POWER: How can a program be implemented to enable proactive replacement/restoration of older equipment (both software and hardware) in power plant and power grid systems?
Neuenfeldt: Using machine learning and predictive tools to calculate the mean time between failure values for specific individual pieces of equipment will be huge. This, combined with optimized maintenance programs using AI and equipment replacement scheduling will enable proactive replacement without disruption to the system.
With aging grid systems, increased demand, weather dynamics, and various green initiatives, reliability will be dependent on smart-grid components utilizing artificial intelligence, real-time data acquisition, centralized data availability, and optimization of systems and components at all levels. The current strides in the initial implementation of CIM-based systems and components will open the door to the smart components and systems that will provide the essential needs required to provide the reliability demanded by consumers and regulatory agencies.

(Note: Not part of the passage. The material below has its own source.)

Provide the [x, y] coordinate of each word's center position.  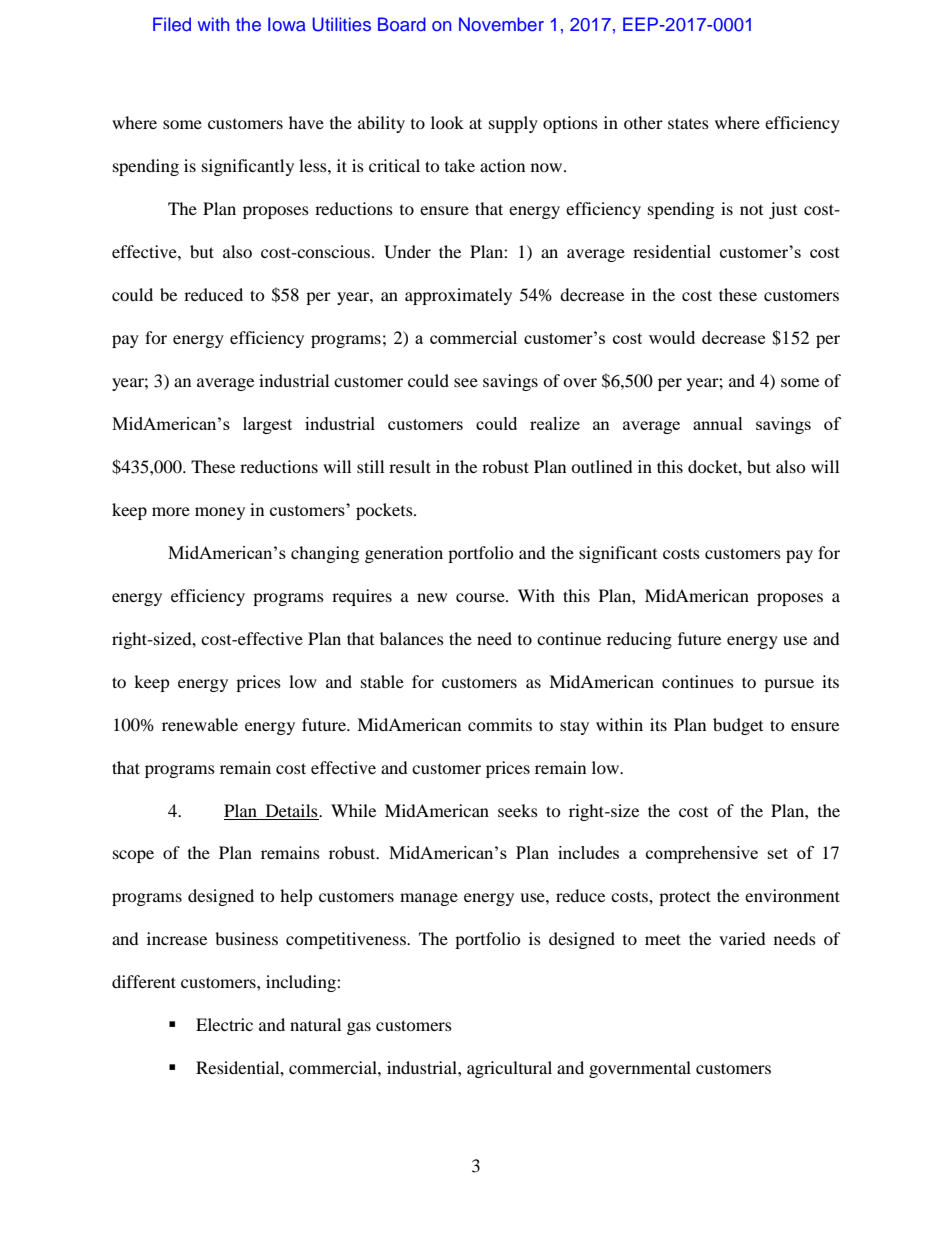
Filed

POWER: What are some of the power outage management systems (OMS software or others) used by your company, or that you are familiar with?
Neuenfeldt: While I am not directly working with these systems, I am supporting them through work with one of our clients, a large utility company that is working on integrating multiple systems and databases together. Basically, we’re taking all these misaligned systems and streamlining them into one model. The CIM model is a centralized data repository, and every RTO that exists in North America is going to be attached to this CIM because for AI and machine learning to effectively work, you’ve got to have data from everywhere. When we’re looking at machine learning and AI on the grid for automation, you need every RTO involved. You need the sensors to collect the information, and you need the central data repository to store that information.
POWER: How can software upgrades help power plant operators, and power grid managers, better manage power outages?
Neuenfeldt: Our current project is an implementation of the CIM. When this is complete it will serve as the foundation for smart components to automate and aid power grid managers in handling power outages as well as increased efficiency, reliability, and profitability.
POWER: How important is being able to have real-time information to anticipate outages caused by extreme weather or high demand for electricity?
Neuenfeldt: Reliable, stable, and accurate forecasting is crucial since our current infrastructure and procedures are not capable of meeting what we predict we’ll need in the future. There has been an increase in grid complexity and energy demands, but a reduction in overall grid inertia. Real-time information will also be essential for the implementation of smart-grid components as well as machine learning and artificial intelligence tools. Once the integration project my client is working on goes live, and as they are successful in the data normalization, the flood gates are going to open and you’re going to see more projects for data integration and more RTOS getting on board.
POWER: How does your company use (or what is your familiarity with) data sources to determine the location of an outage and the number of affected customers?
Neuenfeldt: I am not working in an area directly dealing with real-time reporting of outages, however the CIM implantation with this integration project is the bedrock of the collection and distribution of that data for use in real-time response. This project is a centralized data repository, and we’re more concerned with aligning the data so that in the future these data sources are easier to use and more reliable.
The success of projects that aim to provide centralized and uniform data for multiple systems will be the foundation spurring the industry to implement the CIM and pave the way for many new and improved outage management and response tools, systems, and techniques.
—Darrell Proctor is a senior editor for POWER.